Now things are going to get tricky. I step through the far door and immediately gain thirty more points and a bucketload of questions. The moment I walk in, a future self is dematerializing from one platform of an experimental time travel machine while pointing toward the other platform, plus footsteps can be heard approaching from another direction. If I stay and look around, Vettenmyer arrives, ties me up, starts gloating, and offers to let me watch him use his destruction device if I can guess his favorite number from 1 to 100. When I fail at that, he shoots me. The end.


Vettenmyer gloats in evil genius fashion.
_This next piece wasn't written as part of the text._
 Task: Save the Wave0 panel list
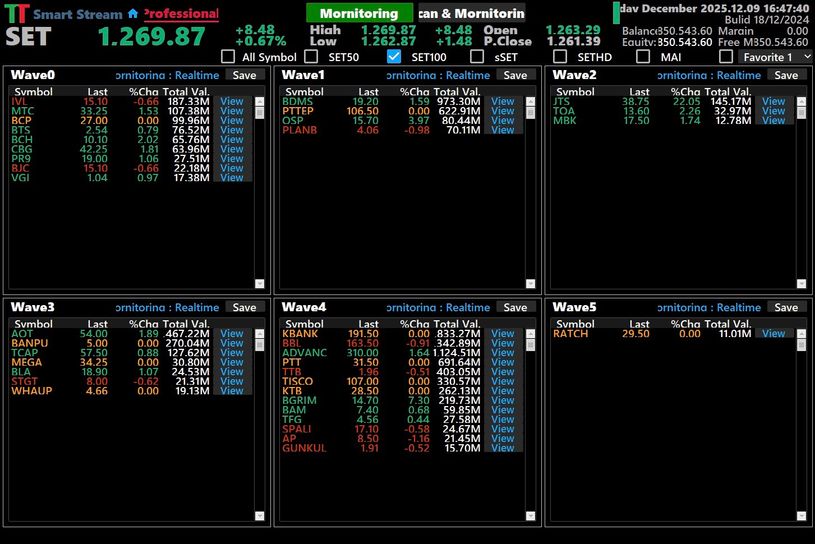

The really interesting part is when he's talking about the key that can disable his destruction device. He says that philosopher was the founder of the Temporal Corps, having been given the original key by the man who discovered the secret of time travel (who is not described as the inventor of the interkron, though). Every full time agent (i.e. not me) has a copy of that key. Of course, without getting captured by Vettenmyer, I wouldn't hear any of this. Now I know I need to investigate the philosopher again, but I knew I'd missed something there anyway.
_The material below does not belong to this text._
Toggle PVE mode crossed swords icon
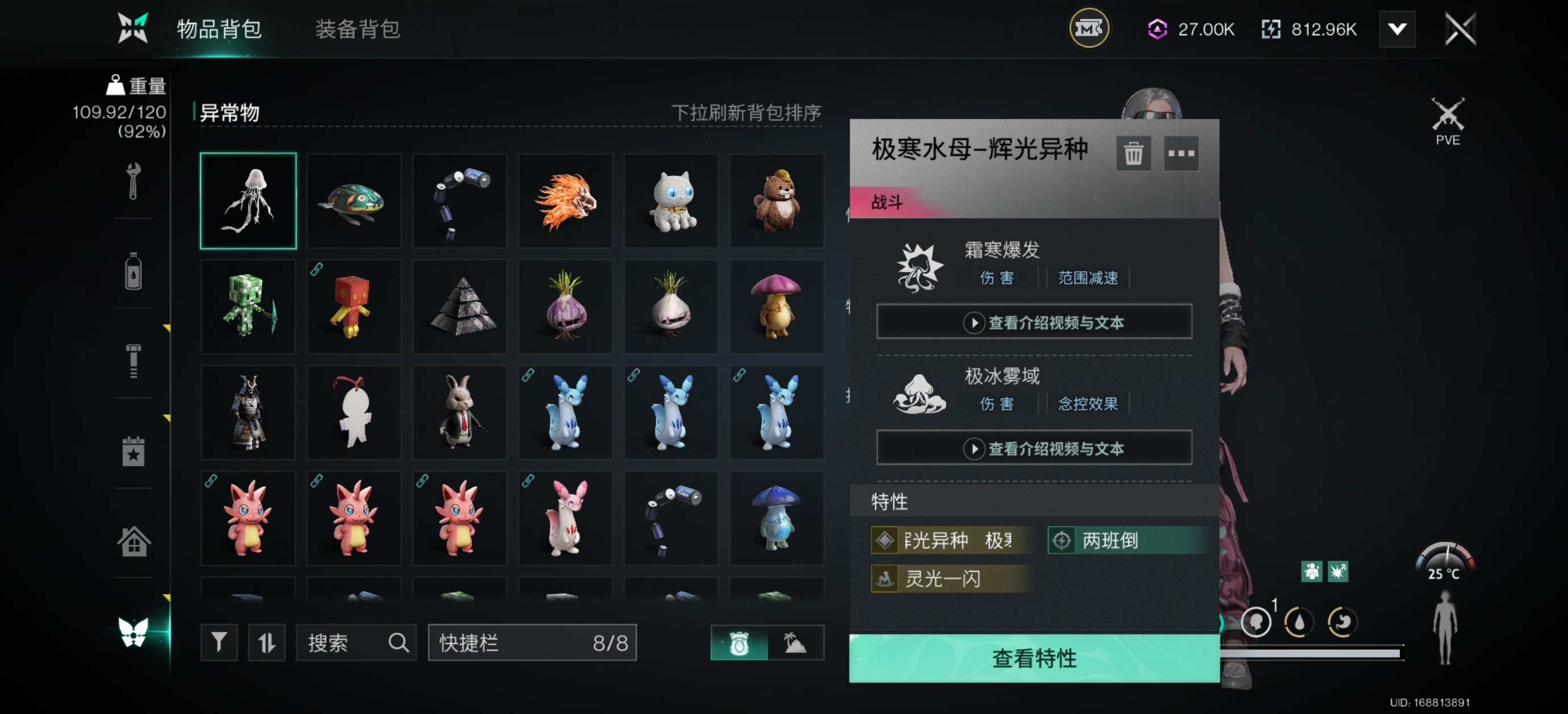Image resolution: width=1568 pixels, height=714 pixels. point(1448,121)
I notice that the door into the tower proper is also some kind of time portal, such that I always arrive at the same time regardless of how much I wander around 1361 BC Babylon first. That makes me wonder why Vettenmyer was a minute late in encountering me. If the arrival is a set time, why not just wait right there by the door and shoot me the second I show up? (Especially when I telegraph my arrival by tripping on the way in.) Why have a “doomsday device” as well? This guy clearly hasn’t read the Evil Overlord List. For instance: “I will be secure in my superiority. Therefore, I will feel no need to prove it by leaving clues to my Master Plan in the form of riddles for my enemies to find.” Or: “I will never utter the sentence "Before I kill you, you should know..."” Or: “I will not employ devious schemes that involve the band of heroes actually making it into my inner sanctum before the trap is sprung.” Etc.
Anyway, I restore and, instead of getting captured, I dive immediately for the platform indicated by my future self and find myself flung exactly 57 minutes into the past. At this point, the room is empty. Notes on the wall confirm that the backward platform is set for 57 minutes, and the other platform is set for 62 minutes forward, with a minimum delay of five minutes between machine uses. The real question now is what do I need to accomplish to neutralize Vettenmyer? I look around for a few minutes and test the platforms, both of which send me into times where Vettenmyer is in the room and kills me immediately. I decide to just wait through the intervening time and become the future me I saw, jumping forward at the point where I entered the room in the first place.


Two time jumps executed correctly.

The second jump works perfectly. I hear myself coming and immediately step on the forward platform, signalling my past self just the way I saw it happen. I reappear 62 minutes later to find Vettenmyer on the floor, a future self tied up, and the device opened. So I do have to get captured at some point. At this point, though, I have one move before Vettenmyer grabs his laser gun and one more move before he shoots me. I can't get the gun before Vettenmyer does. If I had the key Vettenmyer mentioned, I could put it in the keyhole and maybe disable the device before jumping onto the platform. I suspect this is a dead-end path without the key.

I restore back to before I entered the tower and go talk to the philosopher again. He says a couple of interesting things now that I know who he is and that he has a key. He says, "As long as there is at least one student each generation, the academy will remain open." I remember at the beginning of the game, the academy location in 44 BC was empty, but at that point, I hadn't talked to the philosopher yet, and I hadn't had any reason to return since then. I return there and this time I find the same philosopher waiting for me. He appears to remember me, even. I don't understand how that's possible. Can he travel through time without an interkron?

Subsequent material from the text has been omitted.